Please write out the records below word for word, leaving every line unchanged.

───── AVAILABLE DATA

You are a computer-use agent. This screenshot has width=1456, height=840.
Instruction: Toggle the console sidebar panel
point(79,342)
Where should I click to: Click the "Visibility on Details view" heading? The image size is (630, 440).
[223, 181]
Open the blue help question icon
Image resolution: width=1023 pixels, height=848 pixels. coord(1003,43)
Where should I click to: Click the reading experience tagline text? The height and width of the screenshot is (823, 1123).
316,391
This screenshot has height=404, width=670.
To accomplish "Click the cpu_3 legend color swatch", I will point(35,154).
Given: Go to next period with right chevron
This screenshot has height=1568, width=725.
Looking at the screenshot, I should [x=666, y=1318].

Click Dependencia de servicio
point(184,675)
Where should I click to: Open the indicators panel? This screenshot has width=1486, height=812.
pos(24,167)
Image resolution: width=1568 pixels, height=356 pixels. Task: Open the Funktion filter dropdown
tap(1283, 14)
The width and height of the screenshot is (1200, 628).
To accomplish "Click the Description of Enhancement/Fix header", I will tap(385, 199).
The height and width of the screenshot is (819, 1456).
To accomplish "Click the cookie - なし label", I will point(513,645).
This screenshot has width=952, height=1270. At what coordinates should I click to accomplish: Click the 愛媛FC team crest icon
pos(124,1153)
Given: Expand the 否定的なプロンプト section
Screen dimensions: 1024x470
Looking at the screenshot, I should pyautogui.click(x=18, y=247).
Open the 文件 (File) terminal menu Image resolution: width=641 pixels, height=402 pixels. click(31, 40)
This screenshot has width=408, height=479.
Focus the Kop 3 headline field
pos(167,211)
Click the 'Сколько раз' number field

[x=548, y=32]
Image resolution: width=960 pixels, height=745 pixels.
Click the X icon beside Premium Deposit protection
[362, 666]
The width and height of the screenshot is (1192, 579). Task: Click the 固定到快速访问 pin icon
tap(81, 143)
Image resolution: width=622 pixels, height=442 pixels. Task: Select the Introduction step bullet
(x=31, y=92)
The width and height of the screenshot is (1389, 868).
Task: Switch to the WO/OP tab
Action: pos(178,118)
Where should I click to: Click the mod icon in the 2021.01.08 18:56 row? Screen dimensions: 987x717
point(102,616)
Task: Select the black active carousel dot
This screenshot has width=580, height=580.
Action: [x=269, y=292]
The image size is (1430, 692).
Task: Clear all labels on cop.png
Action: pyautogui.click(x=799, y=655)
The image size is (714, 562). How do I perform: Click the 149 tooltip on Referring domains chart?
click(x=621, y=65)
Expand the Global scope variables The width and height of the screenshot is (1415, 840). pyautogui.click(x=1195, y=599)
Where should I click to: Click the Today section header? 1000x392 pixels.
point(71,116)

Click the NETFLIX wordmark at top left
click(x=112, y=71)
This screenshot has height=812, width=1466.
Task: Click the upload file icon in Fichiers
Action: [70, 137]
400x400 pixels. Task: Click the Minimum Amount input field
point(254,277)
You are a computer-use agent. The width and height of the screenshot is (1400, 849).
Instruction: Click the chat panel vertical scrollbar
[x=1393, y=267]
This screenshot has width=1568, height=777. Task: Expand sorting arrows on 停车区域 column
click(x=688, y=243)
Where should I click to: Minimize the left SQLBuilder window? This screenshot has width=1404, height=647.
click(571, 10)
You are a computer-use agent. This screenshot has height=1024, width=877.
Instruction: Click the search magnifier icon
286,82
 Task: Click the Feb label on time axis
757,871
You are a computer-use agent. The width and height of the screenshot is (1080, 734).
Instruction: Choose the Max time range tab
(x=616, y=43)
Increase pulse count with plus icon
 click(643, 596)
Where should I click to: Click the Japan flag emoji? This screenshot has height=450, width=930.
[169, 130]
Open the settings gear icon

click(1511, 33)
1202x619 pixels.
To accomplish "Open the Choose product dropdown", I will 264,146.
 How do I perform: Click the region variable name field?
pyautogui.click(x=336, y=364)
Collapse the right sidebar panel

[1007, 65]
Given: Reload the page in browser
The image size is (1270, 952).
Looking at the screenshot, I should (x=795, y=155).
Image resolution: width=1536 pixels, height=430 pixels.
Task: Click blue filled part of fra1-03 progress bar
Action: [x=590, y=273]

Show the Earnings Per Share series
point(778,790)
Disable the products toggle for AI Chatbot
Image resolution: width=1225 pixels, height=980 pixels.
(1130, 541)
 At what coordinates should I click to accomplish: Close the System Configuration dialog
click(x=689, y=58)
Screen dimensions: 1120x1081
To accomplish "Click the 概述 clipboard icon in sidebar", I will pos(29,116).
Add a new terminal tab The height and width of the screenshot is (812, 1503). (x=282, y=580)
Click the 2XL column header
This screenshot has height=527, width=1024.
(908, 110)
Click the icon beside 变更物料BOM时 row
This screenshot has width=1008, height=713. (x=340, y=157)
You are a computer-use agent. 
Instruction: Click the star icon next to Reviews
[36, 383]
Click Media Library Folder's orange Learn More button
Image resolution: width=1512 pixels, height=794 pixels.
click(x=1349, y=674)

──────────

* [WRITTEN SOLUTION]
You are a computer-use agent. This screenshot has width=1456, height=840.
Instruction: Toggle the console sidebar panel
point(79,342)
Where should I click to: Click the "Visibility on Details view" heading? The image size is (630, 440).
[223, 181]
Open the blue help question icon
Image resolution: width=1023 pixels, height=848 pixels. coord(1003,43)
Where should I click to: Click the reading experience tagline text? The height and width of the screenshot is (823, 1123).
316,391
This screenshot has height=404, width=670.
To accomplish "Click the cpu_3 legend color swatch", I will point(35,154).
Given: Go to next period with right chevron
This screenshot has height=1568, width=725.
Looking at the screenshot, I should [x=666, y=1318].

Click Dependencia de servicio
point(184,675)
Where should I click to: Open the indicators panel? This screenshot has width=1486, height=812.
pos(24,167)
Image resolution: width=1568 pixels, height=356 pixels. Task: Open the Funktion filter dropdown
tap(1283, 14)
The width and height of the screenshot is (1200, 628).
To accomplish "Click the Description of Enhancement/Fix header", I will tap(385, 199).
The height and width of the screenshot is (819, 1456).
To accomplish "Click the cookie - なし label", I will point(513,645).
This screenshot has width=952, height=1270. At what coordinates should I click to accomplish: Click the 愛媛FC team crest icon
pos(124,1153)
Given: Expand the 否定的なプロンプト section
Screen dimensions: 1024x470
Looking at the screenshot, I should pyautogui.click(x=18, y=247).
Open the 文件 (File) terminal menu Image resolution: width=641 pixels, height=402 pixels. click(31, 40)
This screenshot has width=408, height=479.
Focus the Kop 3 headline field
pos(167,211)
Click the 'Сколько раз' number field

[x=548, y=32]
Image resolution: width=960 pixels, height=745 pixels.
Click the X icon beside Premium Deposit protection
[362, 666]
The width and height of the screenshot is (1192, 579). Task: Click the 固定到快速访问 pin icon
tap(81, 143)
Image resolution: width=622 pixels, height=442 pixels. Task: Select the Introduction step bullet
(x=31, y=92)
The width and height of the screenshot is (1389, 868).
Task: Switch to the WO/OP tab
Action: pos(178,118)
Where should I click to: Click the mod icon in the 2021.01.08 18:56 row? Screen dimensions: 987x717
point(102,616)
Task: Select the black active carousel dot
This screenshot has width=580, height=580.
Action: [x=269, y=292]
The image size is (1430, 692).
Task: Clear all labels on cop.png
Action: pyautogui.click(x=799, y=655)
The image size is (714, 562). How do I perform: Click the 149 tooltip on Referring domains chart?
click(x=621, y=65)
Expand the Global scope variables The width and height of the screenshot is (1415, 840). pyautogui.click(x=1195, y=599)
Where should I click to: Click the Today section header? 1000x392 pixels.
point(71,116)

Click the NETFLIX wordmark at top left
click(x=112, y=71)
This screenshot has height=812, width=1466.
Task: Click the upload file icon in Fichiers
Action: [70, 137]
400x400 pixels. Task: Click the Minimum Amount input field
point(254,277)
You are a computer-use agent. The width and height of the screenshot is (1400, 849).
Instruction: Click the chat panel vertical scrollbar
[x=1393, y=267]
This screenshot has width=1568, height=777. Task: Expand sorting arrows on 停车区域 column
click(x=688, y=243)
Where should I click to: Minimize the left SQLBuilder window? This screenshot has width=1404, height=647.
click(571, 10)
You are a computer-use agent. This screenshot has height=1024, width=877.
Instruction: Click the search magnifier icon
286,82
 Task: Click the Feb label on time axis
757,871
You are a computer-use agent. The width and height of the screenshot is (1080, 734).
Instruction: Choose the Max time range tab
(x=616, y=43)
Increase pulse count with plus icon
 click(643, 596)
Where should I click to: Click the Japan flag emoji? This screenshot has height=450, width=930.
[169, 130]
Open the settings gear icon

click(1511, 33)
1202x619 pixels.
To accomplish "Open the Choose product dropdown", I will 264,146.
 How do I perform: Click the region variable name field?
pyautogui.click(x=336, y=364)
Collapse the right sidebar panel

[1007, 65]
Given: Reload the page in browser
The image size is (1270, 952).
Looking at the screenshot, I should (x=795, y=155).
Image resolution: width=1536 pixels, height=430 pixels.
Task: Click blue filled part of fra1-03 progress bar
Action: [x=590, y=273]

Show the Earnings Per Share series
point(778,790)
Disable the products toggle for AI Chatbot
Image resolution: width=1225 pixels, height=980 pixels.
(1130, 541)
 At what coordinates should I click to accomplish: Close the System Configuration dialog
click(x=689, y=58)
Screen dimensions: 1120x1081
To accomplish "Click the 概述 clipboard icon in sidebar", I will pos(29,116).
Add a new terminal tab The height and width of the screenshot is (812, 1503). (x=282, y=580)
Click the 2XL column header
This screenshot has height=527, width=1024.
(908, 110)
Click the icon beside 变更物料BOM时 row
This screenshot has width=1008, height=713. (x=340, y=157)
You are a computer-use agent. 
Instruction: Click the star icon next to Reviews
[36, 383]
Click Media Library Folder's orange Learn More button
Image resolution: width=1512 pixels, height=794 pixels.
click(x=1349, y=674)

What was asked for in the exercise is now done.